The conservative Christian usually wants us to naively believe the testimony of ancient, anonymous texts that claim someone rose from the dead. This is silly. We do not know who wrote them, their education level, we cannot cross-examine the authors, their exact compositional history is last, their path of dissemination and preservation uncertain in parts, we cannot perfectly date the works, figure out their literary relationship, ask them questions, figure out where this information comes from, we cannot ask if they pushing an agenda, ask all their peers and competitors what they think of their claims, interview others supposedly present, figure out what social and political pressures are on them, and so much data is missing from the time… etc. Even if we figure out some of these things, all of them are probability based solutions and when we put multiple together, the whole argument becomes weaker.

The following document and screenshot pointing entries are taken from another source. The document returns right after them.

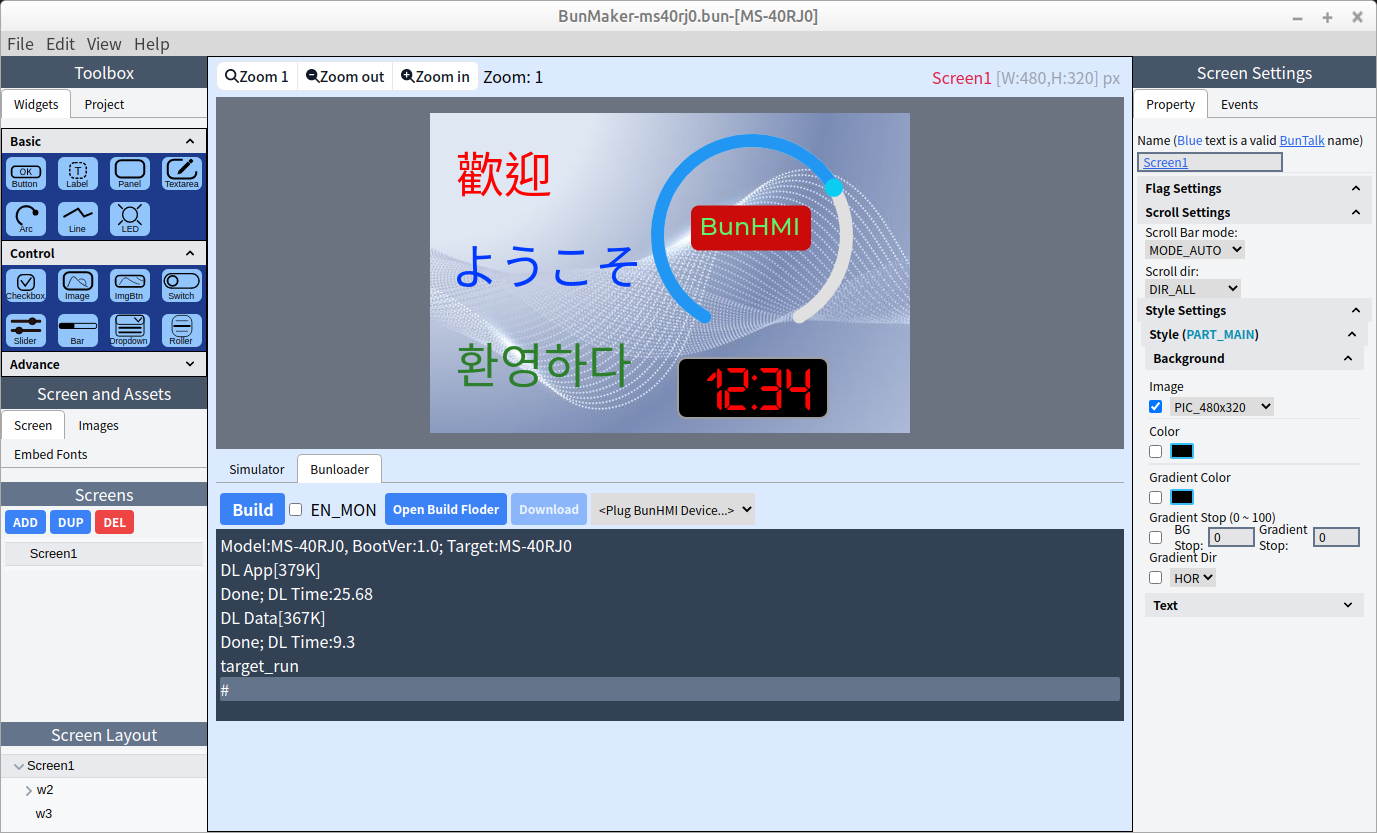The height and width of the screenshot is (833, 1377).
Task: Enable the EN_MON checkbox
Action: (296, 510)
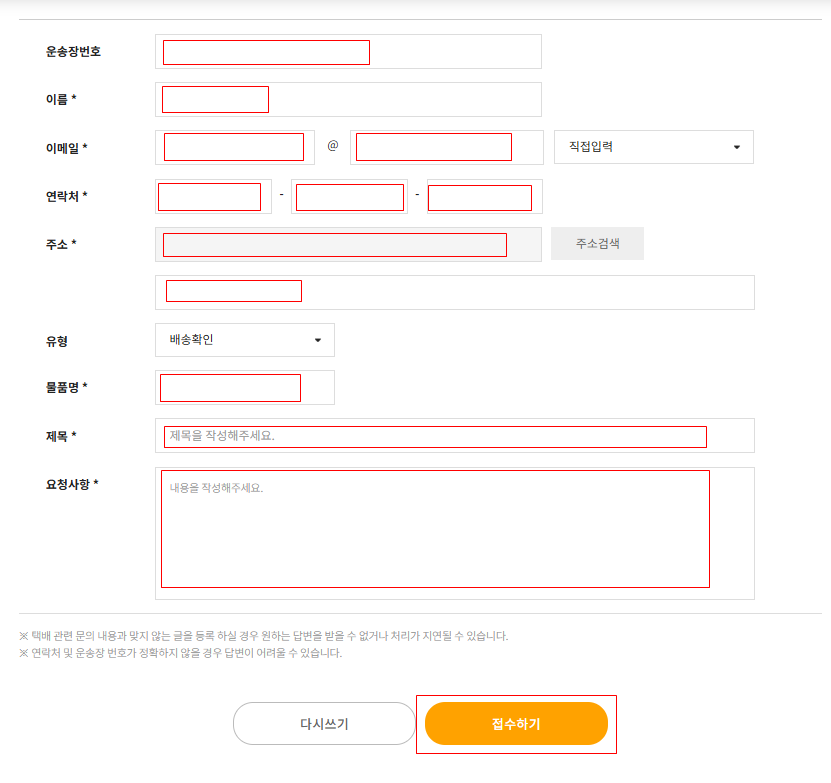
Task: Click the 요청사항 request details textarea
Action: pos(433,530)
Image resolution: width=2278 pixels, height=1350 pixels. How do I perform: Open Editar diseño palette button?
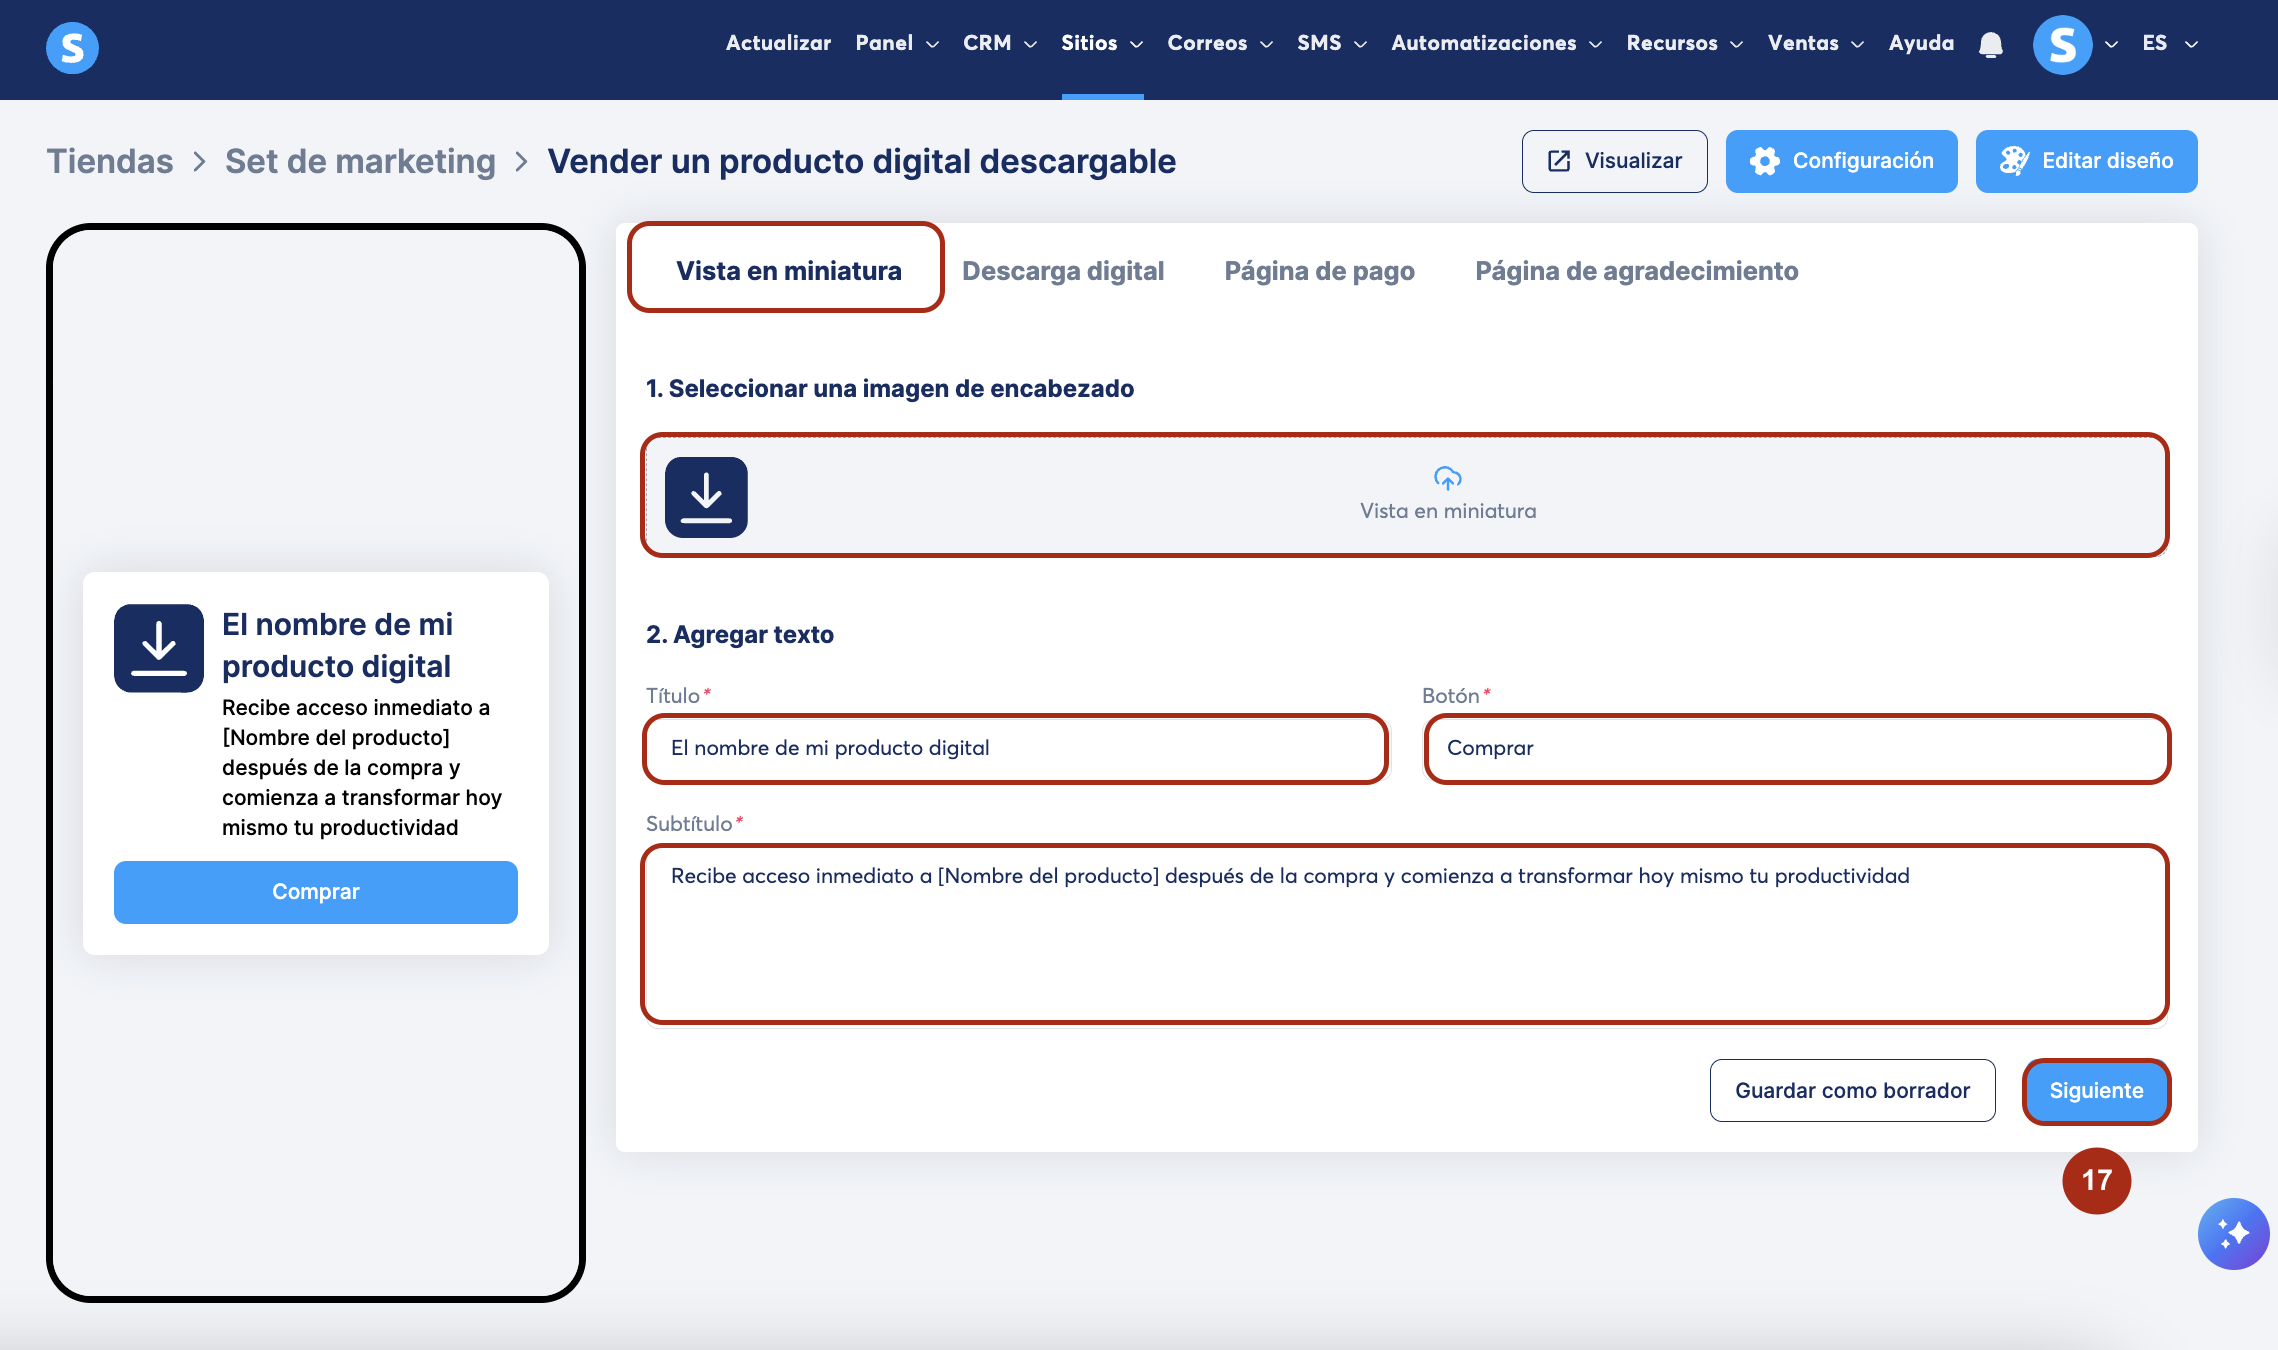click(2086, 161)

History works in terms of what is most probable. A human mistakenly thinking something “impossible” happened is a common event in our universe. Many of the apostles thought something happened for sure. But moving from that to saying something “impossible” happened just is not possible historically. So yes, the more extraordinary the claim, the more evidence I require. What matters in all these case is source analysis. I have some friends I know are very objective. I have some other that catch 7lb, 12 trout that becomes 12lb and 7oz in retelling. So the laurels of the author or source is very important. Unfortunately, in the case of the Gospels, we really don’t know enough about them with certainty for them to hold the weight some Christians want them to historically. History itself just cannot grapple with miracles, which are theological statements anyways (“God acted here”).
I also find burden of proof arguments lame and lazy most of the time. I seek truth. The burden is always on me to figure out what and why I believe it. In my experience, both sides claim “burden of proof” and to me that just says none of them really care to challenge their own beliefs.